» **MATERIAL PROVIDED**:
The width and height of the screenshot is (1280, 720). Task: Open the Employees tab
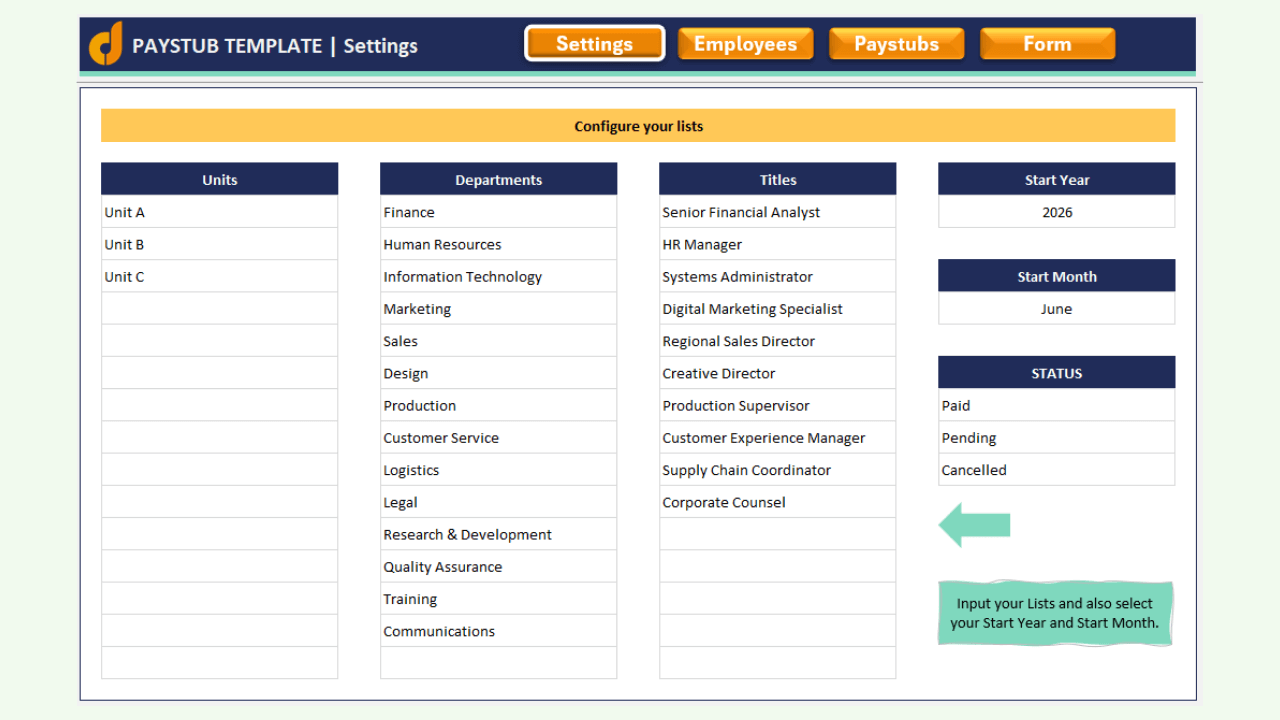pyautogui.click(x=745, y=43)
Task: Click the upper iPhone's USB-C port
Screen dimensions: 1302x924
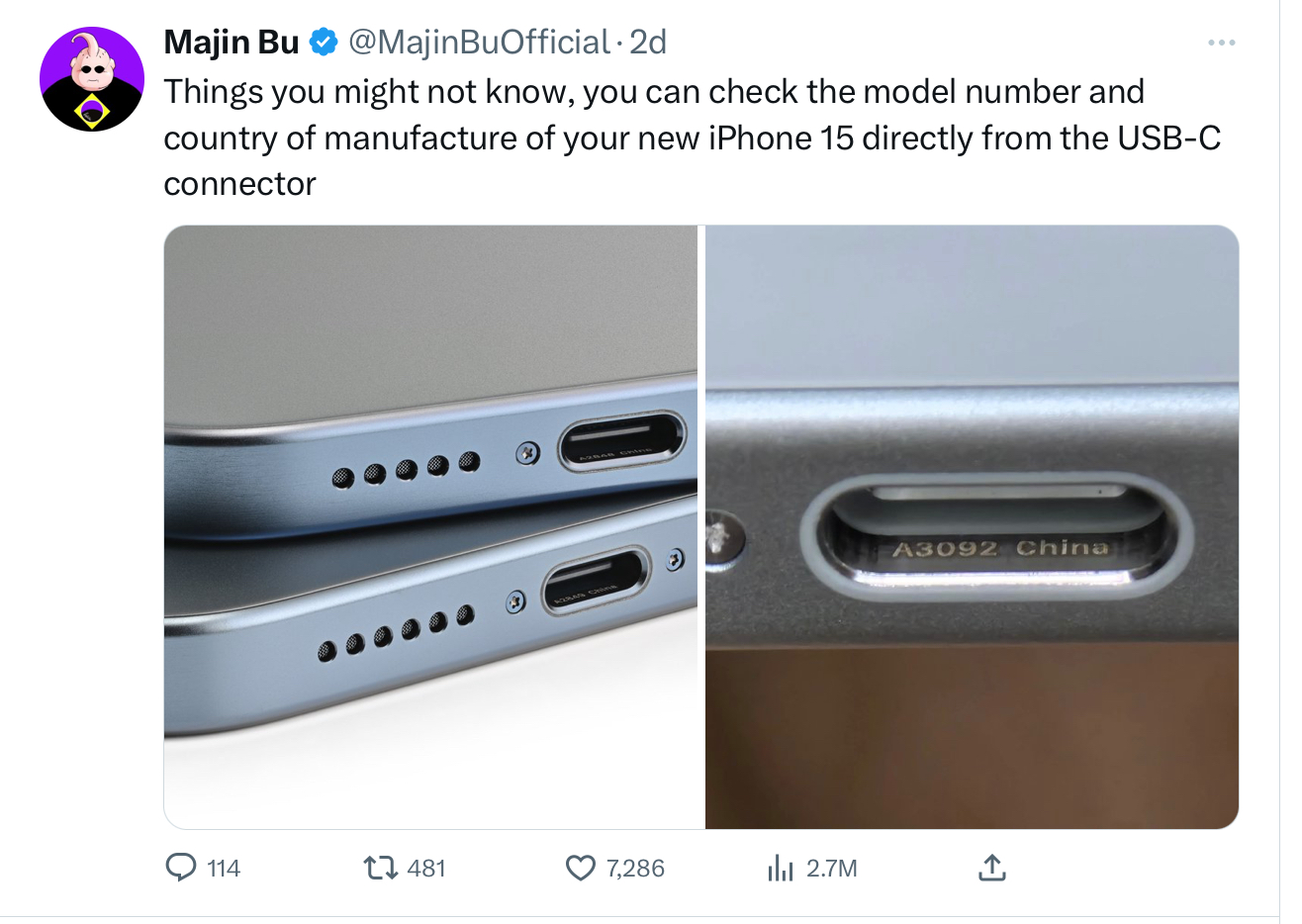Action: tap(621, 442)
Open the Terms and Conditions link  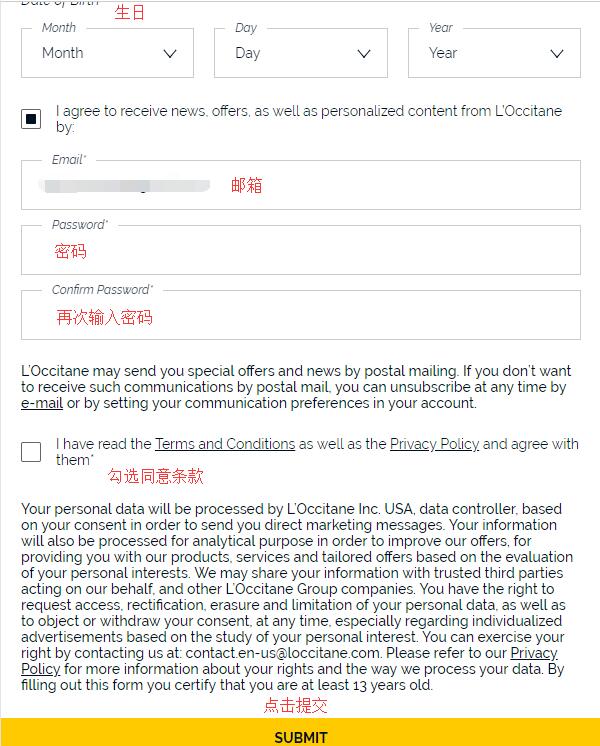click(x=225, y=444)
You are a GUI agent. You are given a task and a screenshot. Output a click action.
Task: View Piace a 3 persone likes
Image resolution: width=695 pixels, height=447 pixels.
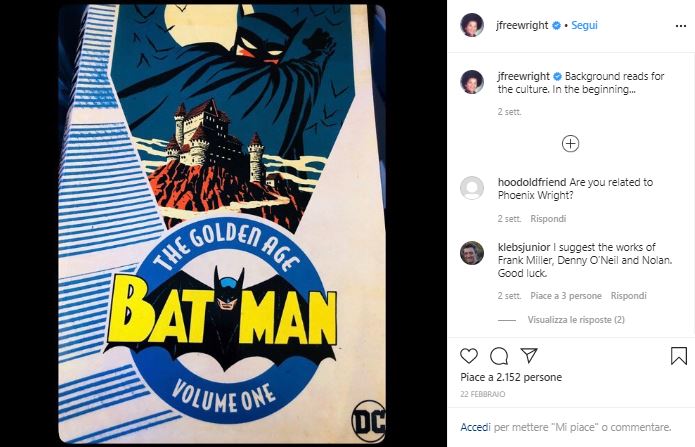[566, 296]
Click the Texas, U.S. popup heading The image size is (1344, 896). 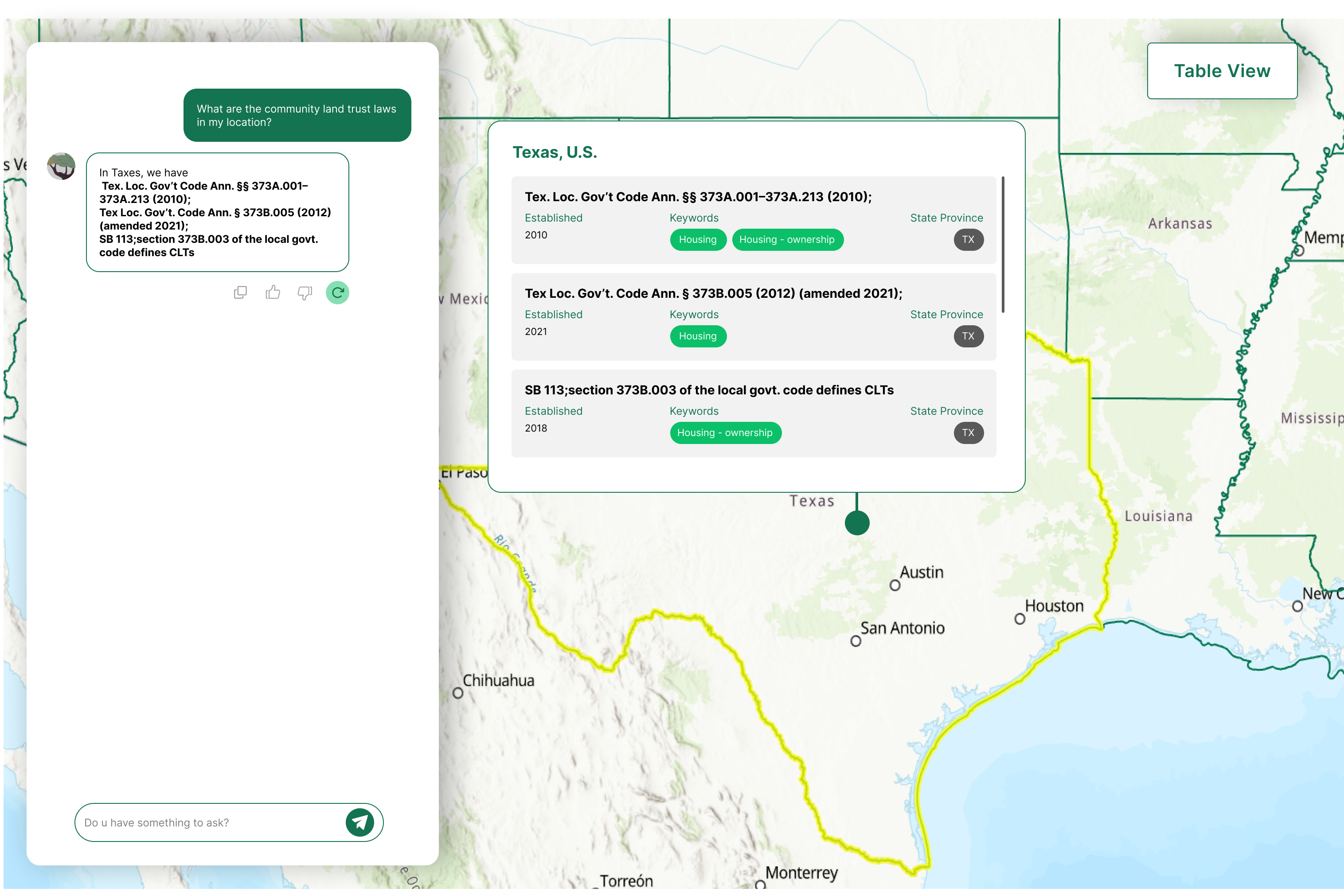555,152
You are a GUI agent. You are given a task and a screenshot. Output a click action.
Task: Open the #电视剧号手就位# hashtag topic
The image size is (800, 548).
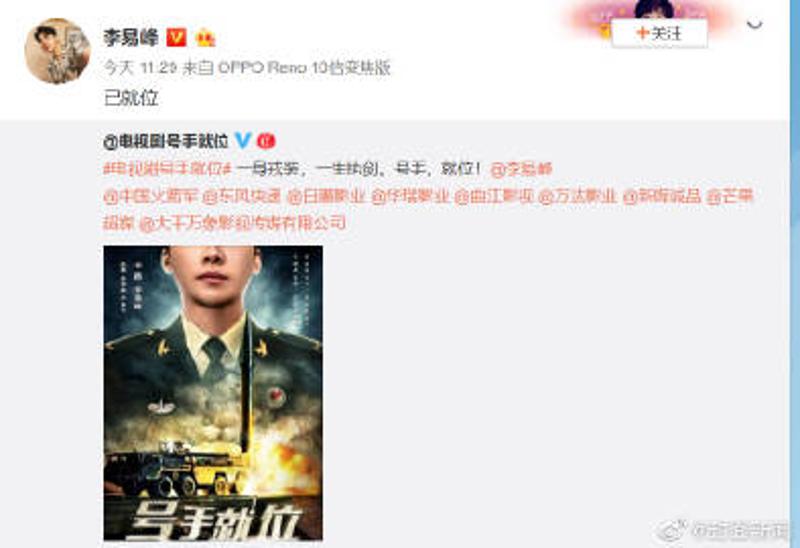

» **SET EXERCISE**:
Report how many lines of the records contain the string "height". Give only the number.

» **REPLY TO THE TASK**:
2